By contrast, according to Genn, vehicles destined for the city and Long Island imported through the port of Newark must then be moved across bridges and tunnels, which include expensive tolls and heavy congestion.
 
Soon after the study was completed, the NYCEDC chose Axis Group–the logistics service subsidiary of Allied Systems Holding, the largest vehicle haulier in the US–to manage operations and commercial activity at the terminal.

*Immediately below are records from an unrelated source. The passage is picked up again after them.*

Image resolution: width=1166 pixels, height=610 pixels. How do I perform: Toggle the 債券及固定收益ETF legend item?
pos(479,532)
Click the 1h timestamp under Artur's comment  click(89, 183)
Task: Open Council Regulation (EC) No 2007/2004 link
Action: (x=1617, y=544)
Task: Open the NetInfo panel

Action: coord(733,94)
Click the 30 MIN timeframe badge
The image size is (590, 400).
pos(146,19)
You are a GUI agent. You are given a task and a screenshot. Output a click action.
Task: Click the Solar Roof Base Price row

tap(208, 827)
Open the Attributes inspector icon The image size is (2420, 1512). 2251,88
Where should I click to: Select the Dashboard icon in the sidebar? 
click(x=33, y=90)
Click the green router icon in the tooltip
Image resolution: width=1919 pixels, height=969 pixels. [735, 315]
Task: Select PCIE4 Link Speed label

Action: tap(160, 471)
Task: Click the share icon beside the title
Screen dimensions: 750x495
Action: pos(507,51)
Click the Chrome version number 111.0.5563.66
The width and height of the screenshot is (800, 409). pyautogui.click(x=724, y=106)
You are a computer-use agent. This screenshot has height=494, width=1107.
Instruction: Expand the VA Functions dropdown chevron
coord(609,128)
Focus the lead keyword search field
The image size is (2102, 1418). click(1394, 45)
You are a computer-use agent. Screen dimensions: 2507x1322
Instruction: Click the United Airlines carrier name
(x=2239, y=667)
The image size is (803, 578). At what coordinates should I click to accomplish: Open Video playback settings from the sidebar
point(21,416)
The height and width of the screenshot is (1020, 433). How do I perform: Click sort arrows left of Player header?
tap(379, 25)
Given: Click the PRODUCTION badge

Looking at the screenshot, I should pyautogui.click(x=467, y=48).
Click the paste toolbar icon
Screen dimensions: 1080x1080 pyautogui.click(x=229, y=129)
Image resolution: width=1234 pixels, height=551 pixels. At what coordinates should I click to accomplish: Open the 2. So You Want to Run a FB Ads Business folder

The project had been held up for years by lease negotiations and public approvals, but capital investment finally began in 2007.
 
According to Axis Group president, Jorgé Lopez, the processing area is now in the final stages of refurbishment and Axis is currently in discussions with potential customers and shipping lines. “Our scope is to get a ship in the first quarter of 2012. That is taking a lot of manoeuvring and contract negotiation to make it all line up,” he told Automotive Logistics.
 
While there are as yet no definite contracts signed with carmakers, Lopez said that the marketing initiative had only been launched last month and that all initial responses so far were “very positive”.
 
The terminal will face established competition with terminals on the New Jersey side that have traditionally handled the largest volume of new car traffic in the country. According to UBM Global Trade date, the combined terminals handled around 590,000 new cars in 2010, the large majority of which were imports. The NYCEDC and Axis believe docking directly in the city will be an advantage, particularly for cost and lead-time, but Genn also said that the New Jersey terminals are more focused on containers than vehicles.
 
“Newark has seen parts of its auto terminal closed in recent years to develop space for container handling, which has been an overall trend on the New Jersey side,” said Genn. “We always thought that automobiles therefore represented a big opportunity for New York.
 
“This is probably the most focused attempt by a municipality to bring an automotive terminal into with its portfolio,” he added.
 
Axis is also touting the terminal’s rail links as the factor that would make SBMT, positioned otherwise on one of the most densely developed areas in the country, more attractive for exports.
 
The carfloat may be an untraditional rail link, but according to Lopez it works very well. “It takes about two hours to Bayonne and back and is capable of running 24 hours,” he said. “It would be particularly important for potential exports from the US.”
 
The terminal also has rail links eastbound to Long Island.
 
A potential launchpad
Lopez was not ready to make a firm prediction on volume or annual capacity, although he estimated the terminal can handle one ship a day and up to 150 in a year. He suggested that the terminal could attract other ro-ro shipments, including high-and-heavy equipment and break-bulk cargo.
 
He even went so far as to suggest the possibility of establishing vehicle assembly in Brooklyn–not seen for at least 100 years–by using the processing area for knockdown-kit operations for a new entrant into the US market, such as a Chinese or Indian carmaker.
 
“Such an operation would be ideal for a light truck manufacturer, as there is a 15% duty for importing such vehicles,” he said. “We believe this would be the perfect launchpad.”
 
Earlier this year a Turkish manufacturer, Karsan, bid to supply New York City taxis with a proposal to assemble the vehicles in Brooklyn. It ultimately lost the bid to Nissan (http://www.automotivelogisticsmagazine.com/Newsitem.aspx?aid=1024#story).
 
Attracting carmakers to new terminals is not easy given that carmakers typically use the same port terminals for several years, however it is not uncommon for them to change or add ports to the network. In recent years there has also been something of a trend for carmakers to switch to smaller ports that can be customised or which allow room for expansion.
 
For example Glovis, which manages logistics for Hyundai-Kia, switched last year from importing vehicles at the large ports of Newark and Baltimore to opening a terminal at the port of Philadelphia, which had not been used for vehicles for more than 20 years. Last year American Honda also moved a large portion of imports from the port of San Diego to Richmond, in northern California, where it had more space for ro-ro activities. In 2008, the VW Group switched from the port of Wilmington to the port of Davisville, Rhode Island.